▸ **EXCERPTED RECORDS**
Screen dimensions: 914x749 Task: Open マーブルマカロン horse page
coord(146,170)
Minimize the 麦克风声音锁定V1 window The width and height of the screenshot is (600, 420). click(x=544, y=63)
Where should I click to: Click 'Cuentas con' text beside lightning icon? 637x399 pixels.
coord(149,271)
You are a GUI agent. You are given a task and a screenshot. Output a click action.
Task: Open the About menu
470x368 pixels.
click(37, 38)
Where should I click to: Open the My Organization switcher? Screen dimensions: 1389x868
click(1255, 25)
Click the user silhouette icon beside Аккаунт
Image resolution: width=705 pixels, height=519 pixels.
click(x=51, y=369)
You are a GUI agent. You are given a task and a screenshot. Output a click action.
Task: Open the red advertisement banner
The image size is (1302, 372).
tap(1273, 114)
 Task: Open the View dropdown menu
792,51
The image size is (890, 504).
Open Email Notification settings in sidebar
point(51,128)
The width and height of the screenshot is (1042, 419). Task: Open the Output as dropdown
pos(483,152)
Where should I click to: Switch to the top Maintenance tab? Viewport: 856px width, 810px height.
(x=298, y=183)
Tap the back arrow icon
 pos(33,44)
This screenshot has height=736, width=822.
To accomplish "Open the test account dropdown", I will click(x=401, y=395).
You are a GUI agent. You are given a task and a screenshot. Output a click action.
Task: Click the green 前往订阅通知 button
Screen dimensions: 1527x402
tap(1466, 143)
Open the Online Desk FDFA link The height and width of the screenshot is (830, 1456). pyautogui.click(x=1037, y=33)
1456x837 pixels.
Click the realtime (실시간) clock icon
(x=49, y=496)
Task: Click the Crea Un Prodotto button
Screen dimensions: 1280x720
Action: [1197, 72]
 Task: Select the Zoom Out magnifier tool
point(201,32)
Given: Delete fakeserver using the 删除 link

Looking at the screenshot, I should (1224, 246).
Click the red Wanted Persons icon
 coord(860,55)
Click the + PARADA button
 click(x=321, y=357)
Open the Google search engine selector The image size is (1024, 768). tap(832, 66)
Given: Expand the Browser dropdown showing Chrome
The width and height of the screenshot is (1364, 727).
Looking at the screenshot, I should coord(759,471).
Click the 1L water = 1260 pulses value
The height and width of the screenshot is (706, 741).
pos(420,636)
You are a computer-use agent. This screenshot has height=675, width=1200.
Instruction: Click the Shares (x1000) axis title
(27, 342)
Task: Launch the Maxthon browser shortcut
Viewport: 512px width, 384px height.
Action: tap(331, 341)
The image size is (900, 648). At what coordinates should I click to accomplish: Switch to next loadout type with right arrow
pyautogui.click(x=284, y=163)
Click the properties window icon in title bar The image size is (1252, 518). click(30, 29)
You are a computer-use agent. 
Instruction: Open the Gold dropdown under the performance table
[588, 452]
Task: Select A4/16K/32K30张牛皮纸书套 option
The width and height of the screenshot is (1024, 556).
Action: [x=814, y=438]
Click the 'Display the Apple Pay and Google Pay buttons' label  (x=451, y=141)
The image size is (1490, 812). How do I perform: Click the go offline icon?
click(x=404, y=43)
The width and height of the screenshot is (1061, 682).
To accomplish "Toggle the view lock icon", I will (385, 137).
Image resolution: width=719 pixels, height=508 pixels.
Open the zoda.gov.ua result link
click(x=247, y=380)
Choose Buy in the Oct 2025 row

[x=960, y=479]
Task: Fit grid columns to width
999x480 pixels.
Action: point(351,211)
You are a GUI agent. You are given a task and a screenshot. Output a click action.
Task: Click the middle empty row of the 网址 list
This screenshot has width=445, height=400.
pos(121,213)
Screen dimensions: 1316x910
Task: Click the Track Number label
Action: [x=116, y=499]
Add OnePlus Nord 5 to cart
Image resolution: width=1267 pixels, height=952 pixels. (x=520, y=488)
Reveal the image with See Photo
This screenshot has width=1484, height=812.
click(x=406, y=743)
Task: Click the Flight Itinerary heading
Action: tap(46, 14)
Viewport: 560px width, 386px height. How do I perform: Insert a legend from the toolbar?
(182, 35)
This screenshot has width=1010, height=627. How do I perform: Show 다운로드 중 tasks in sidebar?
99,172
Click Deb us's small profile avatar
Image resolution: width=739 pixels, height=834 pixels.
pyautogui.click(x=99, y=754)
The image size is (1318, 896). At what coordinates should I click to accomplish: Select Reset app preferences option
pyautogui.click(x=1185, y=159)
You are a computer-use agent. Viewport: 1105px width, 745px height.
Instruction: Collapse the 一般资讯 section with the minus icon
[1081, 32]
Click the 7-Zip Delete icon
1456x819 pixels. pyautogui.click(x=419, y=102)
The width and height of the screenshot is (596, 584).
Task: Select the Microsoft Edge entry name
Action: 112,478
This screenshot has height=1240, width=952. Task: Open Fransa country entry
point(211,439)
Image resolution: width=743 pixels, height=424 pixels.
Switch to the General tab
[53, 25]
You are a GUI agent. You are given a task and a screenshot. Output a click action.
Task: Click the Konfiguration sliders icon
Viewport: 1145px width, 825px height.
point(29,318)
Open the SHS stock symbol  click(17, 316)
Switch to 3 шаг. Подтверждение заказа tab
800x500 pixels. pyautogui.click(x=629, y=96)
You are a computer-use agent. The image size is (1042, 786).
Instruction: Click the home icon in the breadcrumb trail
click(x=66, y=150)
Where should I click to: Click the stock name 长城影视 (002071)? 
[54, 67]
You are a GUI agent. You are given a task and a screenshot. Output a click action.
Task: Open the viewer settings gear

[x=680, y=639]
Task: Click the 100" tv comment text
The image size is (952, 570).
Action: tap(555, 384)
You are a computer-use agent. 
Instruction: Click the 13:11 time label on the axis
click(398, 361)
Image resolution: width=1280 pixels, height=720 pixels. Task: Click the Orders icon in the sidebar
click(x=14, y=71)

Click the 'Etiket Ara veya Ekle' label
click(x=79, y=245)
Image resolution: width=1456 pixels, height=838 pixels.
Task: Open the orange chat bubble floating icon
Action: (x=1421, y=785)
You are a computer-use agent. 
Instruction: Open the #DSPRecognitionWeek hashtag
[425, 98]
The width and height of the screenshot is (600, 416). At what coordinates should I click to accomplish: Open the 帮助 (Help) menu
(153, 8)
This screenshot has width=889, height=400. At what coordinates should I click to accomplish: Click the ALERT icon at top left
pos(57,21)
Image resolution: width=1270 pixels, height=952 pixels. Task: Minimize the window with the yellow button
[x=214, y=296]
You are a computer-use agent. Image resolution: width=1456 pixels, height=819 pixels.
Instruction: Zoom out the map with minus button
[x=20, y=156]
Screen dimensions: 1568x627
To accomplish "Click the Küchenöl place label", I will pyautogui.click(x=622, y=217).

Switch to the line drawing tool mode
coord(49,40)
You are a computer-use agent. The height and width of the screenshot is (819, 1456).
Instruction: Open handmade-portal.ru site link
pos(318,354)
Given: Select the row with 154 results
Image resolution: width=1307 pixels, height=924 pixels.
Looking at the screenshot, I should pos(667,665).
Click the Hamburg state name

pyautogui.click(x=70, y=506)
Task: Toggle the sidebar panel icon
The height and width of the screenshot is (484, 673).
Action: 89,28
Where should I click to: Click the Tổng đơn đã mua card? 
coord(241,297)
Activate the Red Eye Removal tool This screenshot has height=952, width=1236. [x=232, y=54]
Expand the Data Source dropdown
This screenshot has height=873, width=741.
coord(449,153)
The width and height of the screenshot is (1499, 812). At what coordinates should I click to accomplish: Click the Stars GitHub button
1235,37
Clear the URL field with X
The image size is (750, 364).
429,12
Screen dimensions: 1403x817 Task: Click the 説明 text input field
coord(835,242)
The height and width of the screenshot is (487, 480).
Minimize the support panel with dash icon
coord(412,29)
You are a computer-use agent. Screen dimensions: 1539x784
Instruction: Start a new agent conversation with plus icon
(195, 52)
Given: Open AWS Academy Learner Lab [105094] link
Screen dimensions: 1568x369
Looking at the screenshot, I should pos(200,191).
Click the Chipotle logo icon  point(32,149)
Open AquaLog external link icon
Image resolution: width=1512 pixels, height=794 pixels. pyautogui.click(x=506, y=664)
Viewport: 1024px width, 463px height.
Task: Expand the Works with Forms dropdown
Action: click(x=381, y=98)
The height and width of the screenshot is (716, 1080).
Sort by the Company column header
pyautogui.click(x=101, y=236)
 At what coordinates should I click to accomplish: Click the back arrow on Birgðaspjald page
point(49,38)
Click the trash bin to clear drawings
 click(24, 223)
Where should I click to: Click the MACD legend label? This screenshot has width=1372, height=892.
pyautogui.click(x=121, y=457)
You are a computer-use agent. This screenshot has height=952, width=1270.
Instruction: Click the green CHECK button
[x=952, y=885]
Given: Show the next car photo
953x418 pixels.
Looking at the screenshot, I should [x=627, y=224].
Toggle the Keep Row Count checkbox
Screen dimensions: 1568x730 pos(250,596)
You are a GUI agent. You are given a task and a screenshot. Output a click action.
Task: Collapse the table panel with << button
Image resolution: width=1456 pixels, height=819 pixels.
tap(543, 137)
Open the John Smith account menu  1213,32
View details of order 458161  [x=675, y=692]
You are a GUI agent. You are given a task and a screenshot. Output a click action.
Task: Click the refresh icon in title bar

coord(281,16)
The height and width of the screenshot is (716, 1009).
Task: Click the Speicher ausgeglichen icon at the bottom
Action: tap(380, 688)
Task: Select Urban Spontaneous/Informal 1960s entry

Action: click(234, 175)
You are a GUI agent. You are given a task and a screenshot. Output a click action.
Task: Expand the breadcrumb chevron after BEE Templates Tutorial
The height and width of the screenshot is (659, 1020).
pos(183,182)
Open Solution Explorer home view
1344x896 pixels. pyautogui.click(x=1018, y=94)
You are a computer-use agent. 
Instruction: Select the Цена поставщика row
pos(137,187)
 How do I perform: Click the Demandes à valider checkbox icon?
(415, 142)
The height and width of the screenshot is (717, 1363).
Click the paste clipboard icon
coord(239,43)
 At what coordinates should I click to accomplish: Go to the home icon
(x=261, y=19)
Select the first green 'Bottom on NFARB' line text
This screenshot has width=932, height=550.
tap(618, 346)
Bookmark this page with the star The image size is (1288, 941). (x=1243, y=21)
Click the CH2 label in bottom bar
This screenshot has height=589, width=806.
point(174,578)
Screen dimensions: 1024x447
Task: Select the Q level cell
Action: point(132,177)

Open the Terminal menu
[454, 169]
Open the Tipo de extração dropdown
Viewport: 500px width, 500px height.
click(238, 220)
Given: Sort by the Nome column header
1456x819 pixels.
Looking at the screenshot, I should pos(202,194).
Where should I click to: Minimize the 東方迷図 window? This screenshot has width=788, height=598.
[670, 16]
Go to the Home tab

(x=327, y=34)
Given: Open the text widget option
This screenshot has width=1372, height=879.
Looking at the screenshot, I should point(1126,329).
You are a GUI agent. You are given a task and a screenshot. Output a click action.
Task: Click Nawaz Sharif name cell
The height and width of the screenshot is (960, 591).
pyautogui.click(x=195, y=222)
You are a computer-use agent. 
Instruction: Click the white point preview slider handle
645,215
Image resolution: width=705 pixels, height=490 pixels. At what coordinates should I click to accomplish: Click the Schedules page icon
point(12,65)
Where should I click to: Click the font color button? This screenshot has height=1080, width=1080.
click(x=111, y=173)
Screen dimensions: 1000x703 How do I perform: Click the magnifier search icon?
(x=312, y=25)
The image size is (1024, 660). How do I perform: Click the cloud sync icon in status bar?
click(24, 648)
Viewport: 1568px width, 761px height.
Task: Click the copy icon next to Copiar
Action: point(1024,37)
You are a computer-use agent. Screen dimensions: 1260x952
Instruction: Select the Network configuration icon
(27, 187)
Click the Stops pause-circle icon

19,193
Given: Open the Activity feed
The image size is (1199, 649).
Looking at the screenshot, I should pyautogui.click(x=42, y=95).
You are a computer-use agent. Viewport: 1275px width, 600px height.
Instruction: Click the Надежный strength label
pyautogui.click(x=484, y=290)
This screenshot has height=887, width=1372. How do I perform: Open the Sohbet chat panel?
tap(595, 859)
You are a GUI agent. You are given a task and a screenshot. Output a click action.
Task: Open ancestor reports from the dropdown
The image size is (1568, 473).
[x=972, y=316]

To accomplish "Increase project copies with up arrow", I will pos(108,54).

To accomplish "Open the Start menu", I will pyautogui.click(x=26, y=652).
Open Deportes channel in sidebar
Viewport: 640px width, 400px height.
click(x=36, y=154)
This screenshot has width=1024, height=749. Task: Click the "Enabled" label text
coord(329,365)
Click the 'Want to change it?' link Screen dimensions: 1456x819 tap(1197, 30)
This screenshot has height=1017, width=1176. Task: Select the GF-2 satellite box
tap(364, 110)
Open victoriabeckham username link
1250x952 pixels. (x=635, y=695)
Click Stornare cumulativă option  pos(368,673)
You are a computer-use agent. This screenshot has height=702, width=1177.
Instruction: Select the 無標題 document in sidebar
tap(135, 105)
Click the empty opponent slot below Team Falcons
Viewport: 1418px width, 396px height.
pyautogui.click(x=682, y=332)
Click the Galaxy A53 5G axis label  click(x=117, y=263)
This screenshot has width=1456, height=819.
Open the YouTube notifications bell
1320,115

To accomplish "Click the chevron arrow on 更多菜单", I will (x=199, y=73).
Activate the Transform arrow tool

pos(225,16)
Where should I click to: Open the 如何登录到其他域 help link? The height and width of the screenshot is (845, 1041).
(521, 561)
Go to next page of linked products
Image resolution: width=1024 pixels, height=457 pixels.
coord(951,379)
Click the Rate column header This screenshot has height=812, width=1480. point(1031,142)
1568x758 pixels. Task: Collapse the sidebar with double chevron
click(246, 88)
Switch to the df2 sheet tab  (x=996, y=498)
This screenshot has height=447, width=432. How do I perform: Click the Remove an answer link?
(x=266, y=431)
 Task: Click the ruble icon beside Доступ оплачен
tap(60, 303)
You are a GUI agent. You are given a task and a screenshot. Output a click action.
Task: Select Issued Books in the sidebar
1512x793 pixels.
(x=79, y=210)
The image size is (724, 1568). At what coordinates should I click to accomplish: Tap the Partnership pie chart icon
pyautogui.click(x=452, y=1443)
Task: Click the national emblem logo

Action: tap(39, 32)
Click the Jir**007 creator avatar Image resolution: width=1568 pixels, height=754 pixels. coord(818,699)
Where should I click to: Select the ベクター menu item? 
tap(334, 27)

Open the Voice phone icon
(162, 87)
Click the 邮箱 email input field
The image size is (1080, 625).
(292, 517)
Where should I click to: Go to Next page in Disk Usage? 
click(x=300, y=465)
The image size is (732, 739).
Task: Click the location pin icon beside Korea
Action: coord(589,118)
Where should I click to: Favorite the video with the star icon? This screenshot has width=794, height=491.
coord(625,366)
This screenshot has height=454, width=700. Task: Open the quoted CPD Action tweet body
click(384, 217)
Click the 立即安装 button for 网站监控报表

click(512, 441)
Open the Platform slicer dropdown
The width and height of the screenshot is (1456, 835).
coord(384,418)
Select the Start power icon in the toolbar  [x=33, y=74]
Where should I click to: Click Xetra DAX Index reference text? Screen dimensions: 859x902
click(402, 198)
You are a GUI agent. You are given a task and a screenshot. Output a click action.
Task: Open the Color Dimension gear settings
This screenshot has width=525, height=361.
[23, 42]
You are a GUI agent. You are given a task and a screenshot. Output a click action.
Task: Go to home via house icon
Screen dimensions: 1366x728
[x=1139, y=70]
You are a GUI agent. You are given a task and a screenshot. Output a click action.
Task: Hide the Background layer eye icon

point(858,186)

▸ **PROBLEM TO WORK ON**
Pull out every line in the entries above that contains the string "field", matching upper and lower case exactly.

▸ **FULL ANSWER**
Clear the URL field with X
Screen dimensions: 1403x817 Task: Click the 説明 text input field
Click the 邮箱 email input field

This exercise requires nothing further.